Clay court season is in full swing, and the ATP has tournaments this week in Istanbul, Munich and Estoril. Looking at the singles, qualifying singles and doubles draws, the only American men I find are Scott Lipsky and Nicholas Monroe in the Estoril doubles. As the lottery slogan says, "You can't win, if you don't play." Whither are the American men?
—Ken, Streaky Bay, Australia
• Ya gotta be in it to win it! In keeping with your lottery reference, though, why don’t most of us play? Because it's not a sound investment. Unless you are guaranteed an automatic spot in the draw, why cross an ocean and try to qualify when you can enter an event like Tallahassee, complete for a not-insignificant ration of points and conserve some money. Playing tennis—even at a dizzyingly high level—is expensive! If you’re John Isner, great, go play your Masters Series event and stay in Europe through the French Open. If you’re a few tiers down and grinding it out, your risk-reward calculus changes.
I noticed recently that there are two players in the ATP Top 100 right now with almost identical names, namely Joao Sousa from Portugal at No. 57 and Joao Souza from Brazil at No. 78. I’m sure I’ve been mixing up their results for years now! Has something like this ever happened before on the tour to your knowledge?
—Yours truly, Fred
• The ever-perspicacious Helen of Philly notes these two players have identical names, too. And here’s the head to head for Sousa-Souza. She has also directed us to what is possibly the best tennis name ever.
I enjoy reading the Mailbag, especially from the Netherlands, where tennis doesn’t get much more play than in the U.S. I’m also enjoying TennisTV. I’m hoping you might know who the Czech (or “Yugoslavian") woman is who does much of the commentating on the WTA matches. Any leads?
—Anne M. Martinez
• Thanks, Anne. I am not sure of the answer to your question. But I am always happy to praise new voices. Anyone know the identity of this standout broadcast, this Davenport of the Balkans?
• Frances Tiafoe—you’ll note the new spelling of the first name—dropped by for some Q/A.
• Congrats to Andy Roddick and Brooklyn Decker.
• Who needs an Apple Watch when Andy Ram—Grand Slam champion doubles player, all around mensch—is developing this technology?
• Chris Evert is launching her own line of tennis and active wear, Chrissie by Tail.
• One of the stranger emails we got this week: “Concordia Hospital of Rome (Italy) is pleased to announce the 14th STMS WORLD CONGRESS OF TENNIS MEDICINE Rome, (ITALY) 8-9 May 2015, Auditorium del Seraphicum”
• Press releasing: The ATP has awarded a $15,000 grant to the Dr.
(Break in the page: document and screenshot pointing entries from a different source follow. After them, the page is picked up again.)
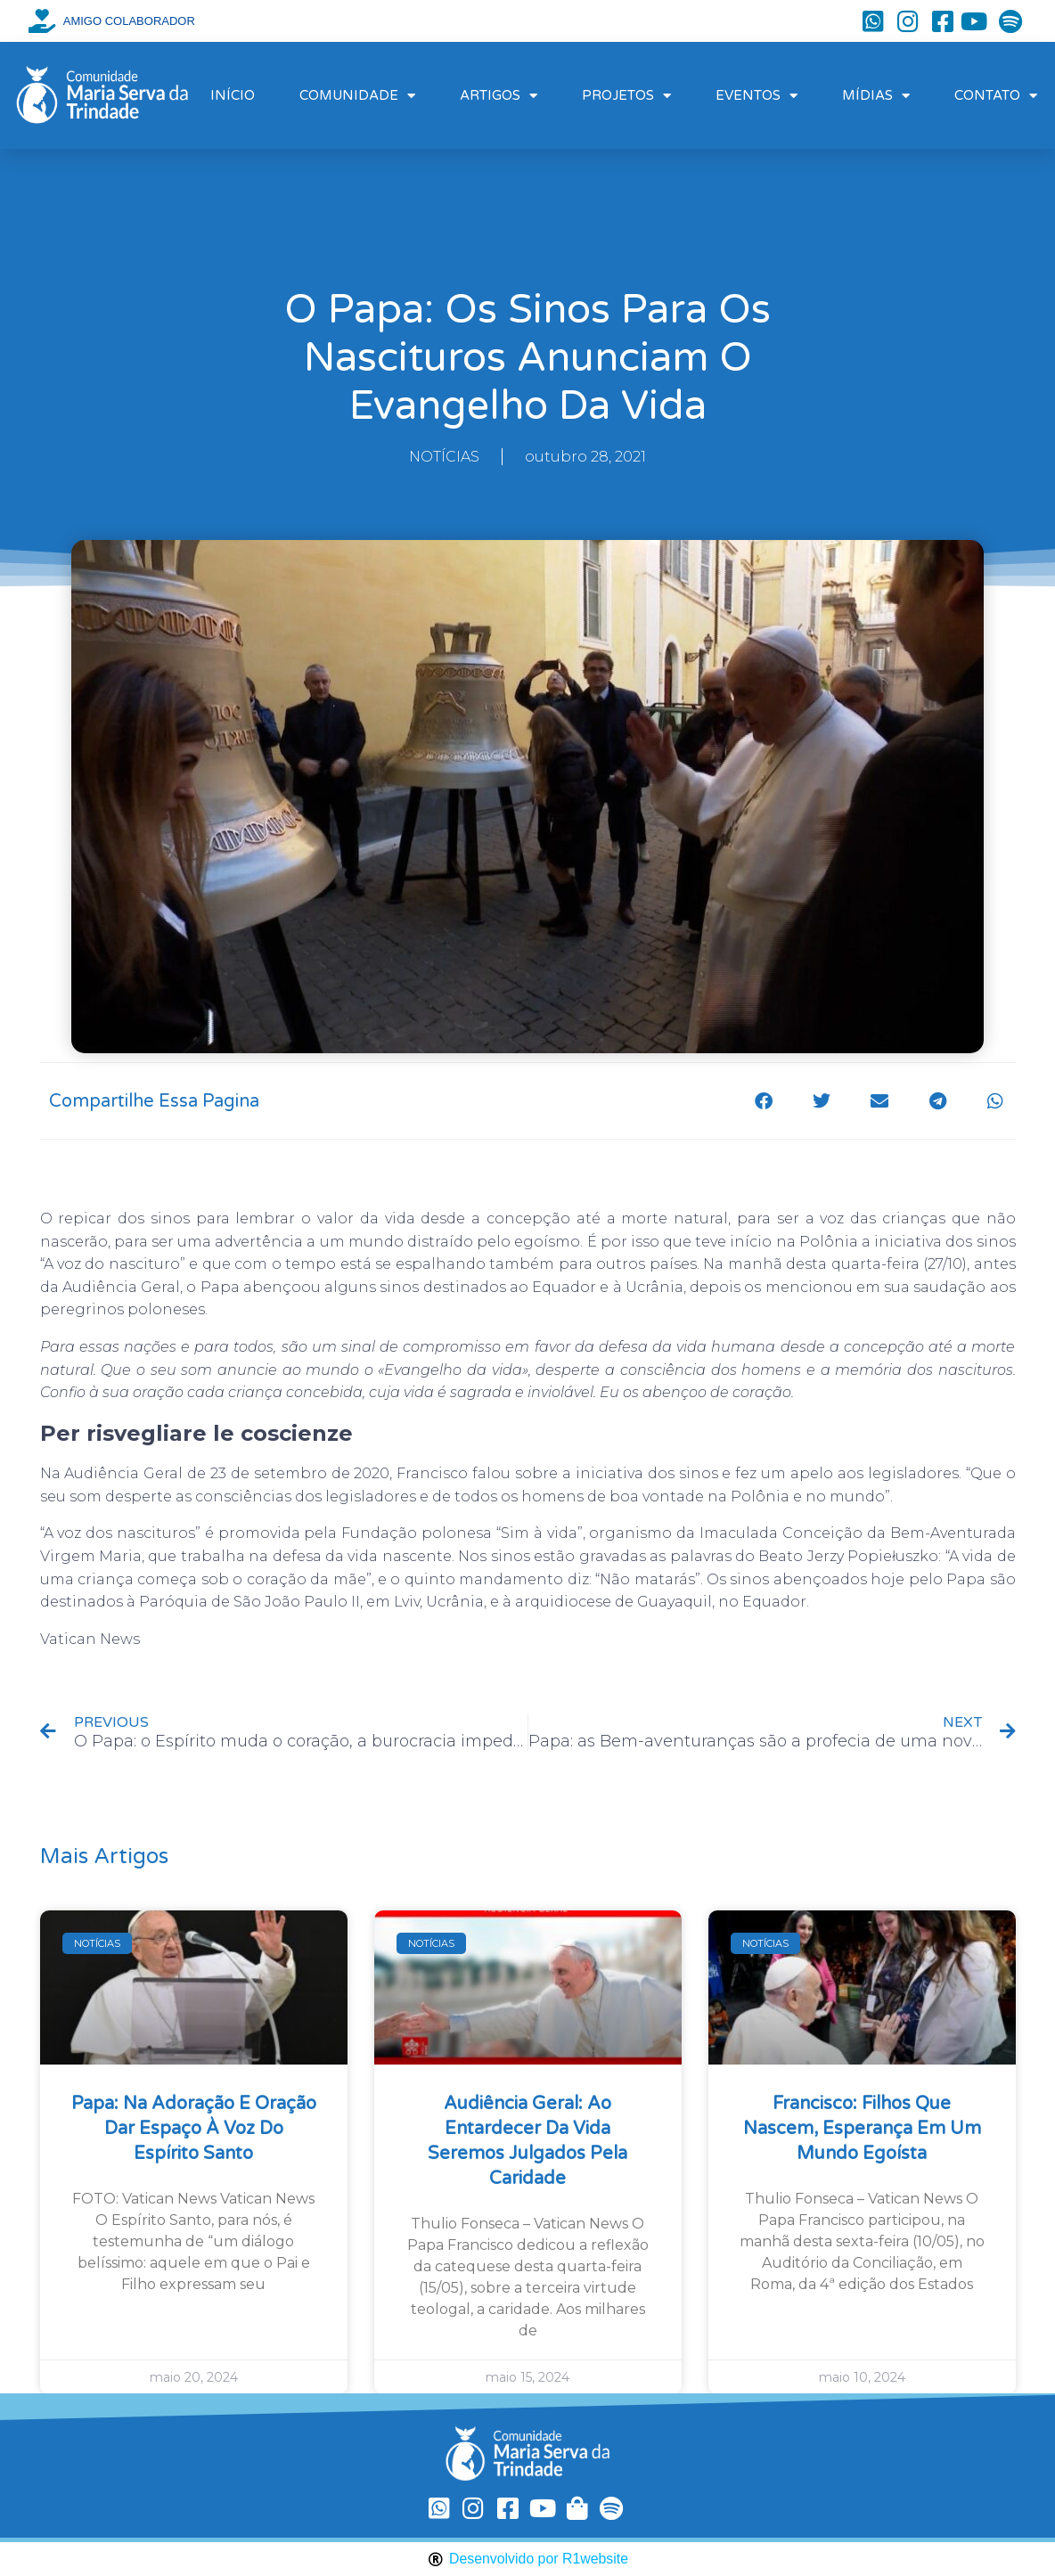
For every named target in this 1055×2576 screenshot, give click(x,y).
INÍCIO (232, 95)
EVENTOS (756, 95)
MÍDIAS (876, 95)
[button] (764, 1101)
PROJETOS (626, 95)
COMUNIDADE (357, 95)
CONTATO (995, 95)
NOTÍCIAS (444, 456)
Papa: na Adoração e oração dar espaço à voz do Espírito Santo (193, 2128)
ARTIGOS (498, 95)
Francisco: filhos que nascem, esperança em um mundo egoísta (862, 2128)
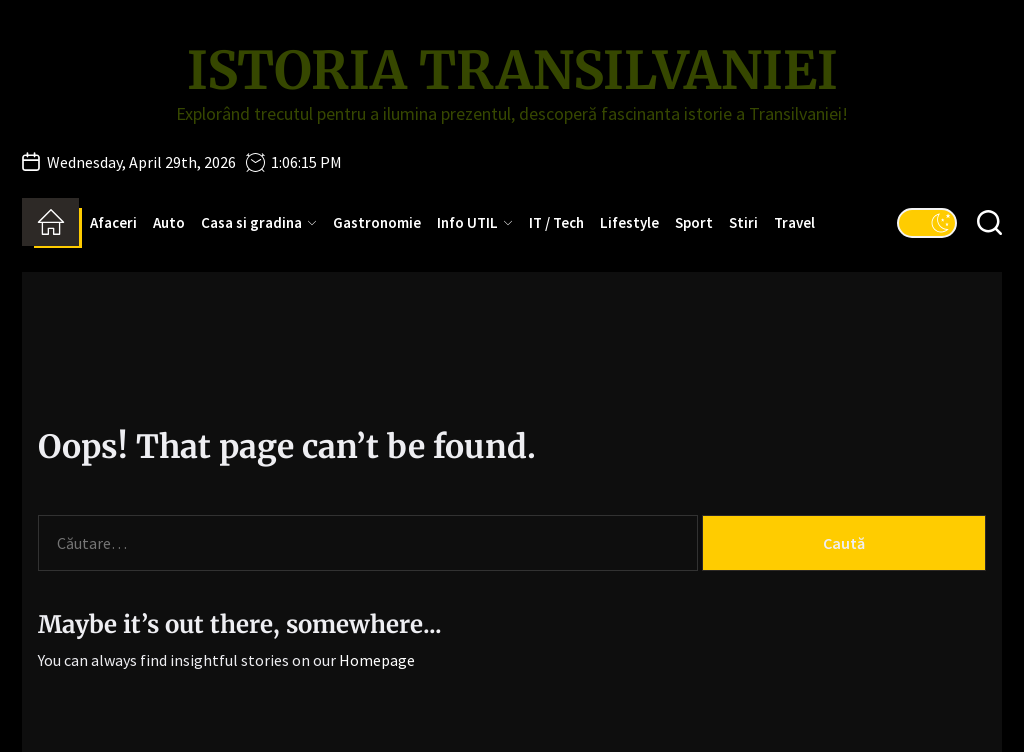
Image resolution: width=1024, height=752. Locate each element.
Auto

Martin Luther King, Jr. Community Center in Newport, R.I. to support their hunger relief programs.
• Speaking of Newport, don't be surprised if the tournament opens a wild card to Jared Donaldson.
• Hariharan Sriram writes: I saw Lacey's question on filling up empty seats at the front in professional tournaments. I am glad to confirm that the U.S. Open, at least, has such a system. Last year, I got an opportunity to watch a Grand Slam match live. It was Labor Day Monday. I am sure you have heard enough complaints about how rescheduling top stars over the Labor Day weekend to favor TV ratings is plain ridiculous. But that is not the point.
That day's night session at Arthur Ashe began with an insta-classic between Azarenka and Krunic which took much longer than anticipated. The next match between Raonic and Nishikori would take even longer and tie the record for the latest finish at the U.S. Open. At around midnight, since a lot of people from the front rows had left, one of the staff members came over to the top tier (you heard it right, the cheapest ticket rows) and handed over passes to courtside seats. This meant that having paid for the cheapest tickets, I got to watch a top quality fourth round between two of the stars of the youngest generation sitting right behind the players' chairs. I will tip my hat to the USO authorities for being this spectator friendly!